はじめに
東海地方は、伊勢湾や駿河湾など美しい自然と豊富な海洋資源に恵まれ、プレジャーボートの利用がもともと大変盛んな地域でありますが、最近とみに、国土交通省や地方公共団体において、プレジャーボートを巡る利用環境の整備に向けた動きが盛んになってきていると感じており、一方で、私共中小の造船業界の経営環境は大変厳しく、都市近郊に位置する造船事業者を中心に、保管を始めとするプレジャーボート関連の施設や事業の動向には大きな関心を持っております。

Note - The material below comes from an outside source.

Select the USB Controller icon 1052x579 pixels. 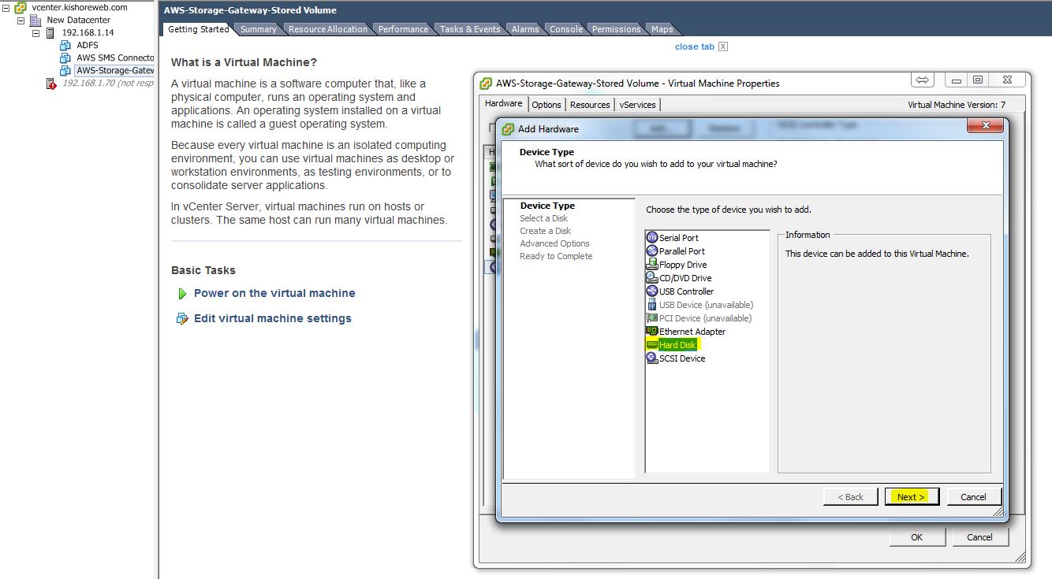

この調査研究は、沿岸域管理のための重要な課題の一つである海洋性レクリエーションの振興や放置艇対策の推進に関して、造船業が如何なる貢献が出来るかについて検討するものであり、具体的な対象として、伊勢市大湊地区の造船施設を活用したマリーナ等施設整備の構想を取り上げ、そのあり方について様々な検討を行ったものであります。
二年間にわたる調査研究におきまして、委員の先生方から、大湊地区において期待される役割や事業可能性などについて様々なご検討をいただきました。その結果、地域全体における重要な課題の一つである海洋性レクリエーションの振興や放置艇対策の推進に関して、われわれ造船事業者が貢献できる分野が、安全面や技術面などにおいていくつかあり、地域とともに港づくり、まちづくりのために参画していく可能性を提示できたものと認識をしております。

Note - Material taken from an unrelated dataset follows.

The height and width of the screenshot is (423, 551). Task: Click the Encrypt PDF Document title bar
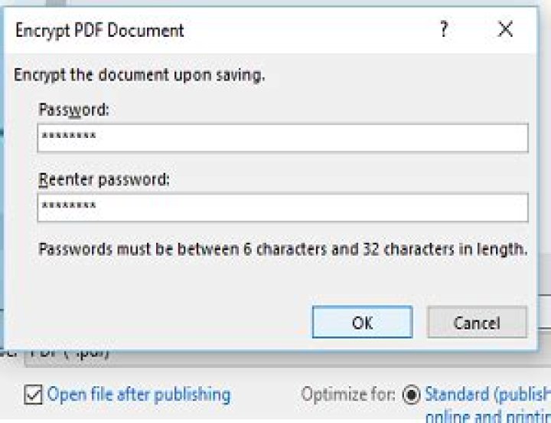point(230,31)
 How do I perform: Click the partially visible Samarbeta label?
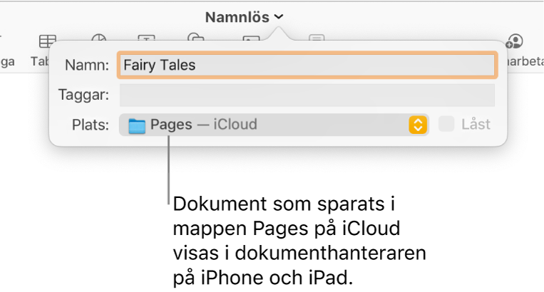click(523, 61)
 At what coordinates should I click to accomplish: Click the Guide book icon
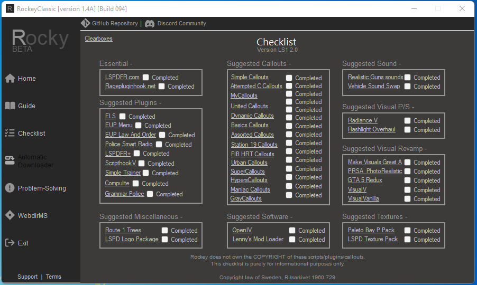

今年度で調査研究はひとまず終了し、調査結果は宇治山田港湾整備促進協議会の検討に引き継がれることになっておりますが、有効に活用いただき、宇治山田港において秩序あるプレジャーボートの利用システムが実現することを強く期待をいたします。更には、中小造船事業者が、地方自治体等と連携し、地域の活性化を図る好例となれば幸いです。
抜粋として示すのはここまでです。